*Texto da página*:

________________

Uma família chamada Corleone

Uma família chamada Corleone

Filmes que fazem grande sucesso por ocasião do lançamento têm seu conteúdo apreendido imediatamente pelo público? Nem sempre. Alguns precisam de tempo para ser adequadamente compreendidos, seja por veicularem uma nova visão de mundo, seja por inovarem na maneira de contar a história — variáveis que, juntas, compõem as obras-primas. Este pode muito bem ser o caso de “O Poderoso Chefão” (1972), cuja importância não para de crescer, mesmo decorridos já 50 anos desde a sua estreia.

Não se trata, vale esclarecer, de um filme complexo, do tipo que exige do espectador altas lucubrações. O roteiro, relativamente simples, com começo, meio e fim, articula uma sucessão de episódios às vezes previsíveis, outras vezes previamente anunciados, que vão de 1945 a 1955. É o retrato de uma família mafiosa de Nova York que trava uma luta encarniçada para não ser engolida por outras cinco famílias concorrentes. O chefe da família, Don Vito Corleone, assume ares de um verdadeiro empresário, na defesa de seus negócios, por acaso ilegais.

Marlon Brando interpretando Don Vito, o chefe da família Corleone

A abertura do filme é um exemplo incomum de simplicidade e eficiência. Um imigrante italiano expõe a Don Vito o drama de sua filha, vítima de violência que não recebeu a devida reparação da Justiça. Por isso, ele quer vingança contra a agressão impune. A primeira frase do imigrante é ouvida com a tela completamente escura. Em seguida aparece o seu rosto, escassamente iluminado. Daí, o quadro vai-se abrindo lentamente até aparecer o ouvinte, em completa escuridão. No pacto entre eles combinado, o padrinho providenciará o acerto de contas com o agressor, ficando de cobrar o favor quando precisar dos serviços do imigrante. A cena inicial expõe, assim, a suma de todo o filme.

________________

*Enunciado da tarefa*:
No texto sobre “O Poderoso Chefão”, por que o imigrante italiano da cena de abertura quer vingança? Responda em uma a três frases. O material a seguir não tem papel algum aqui.

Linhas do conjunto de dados
________________

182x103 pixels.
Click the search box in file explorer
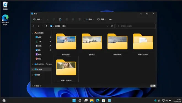(136, 26)
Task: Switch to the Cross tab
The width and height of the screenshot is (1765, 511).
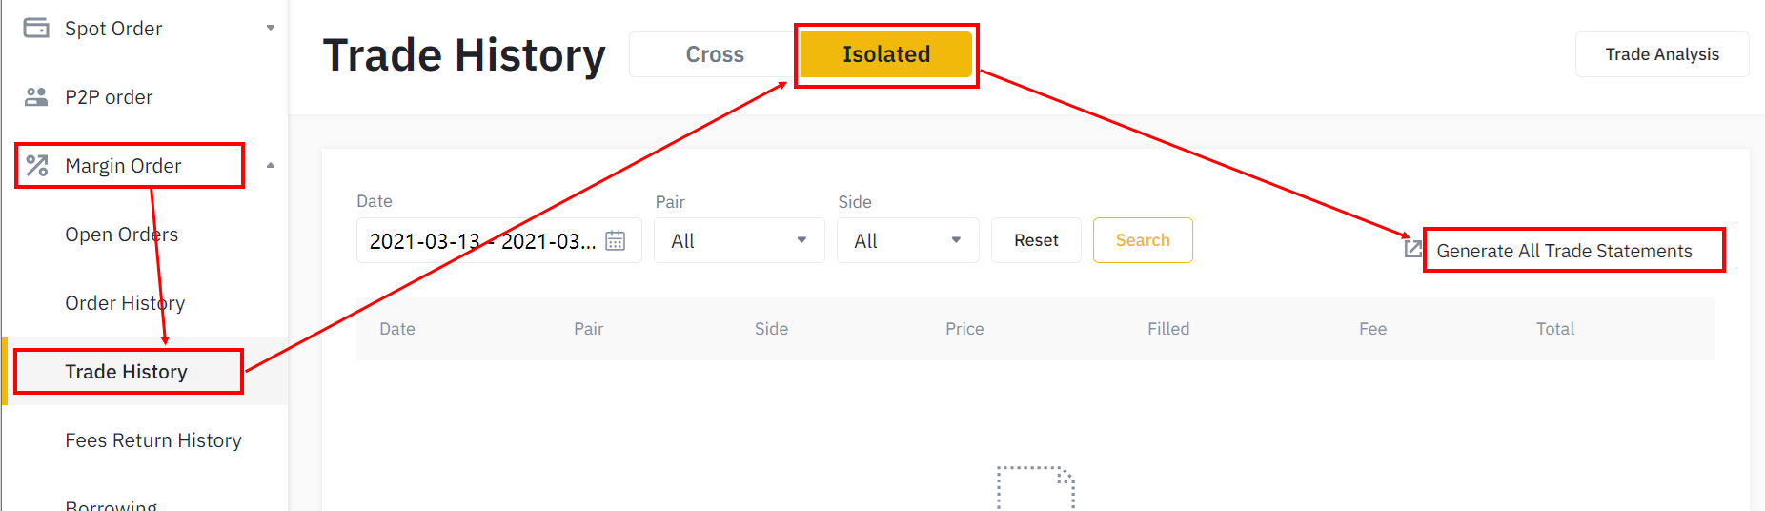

________________

*Resultado do exercício*:
A filha dele foi vítima de violência e não recebeu a devida reparação da Justiça. Por isso, ele quer vingança contra a agressão que ficou impune.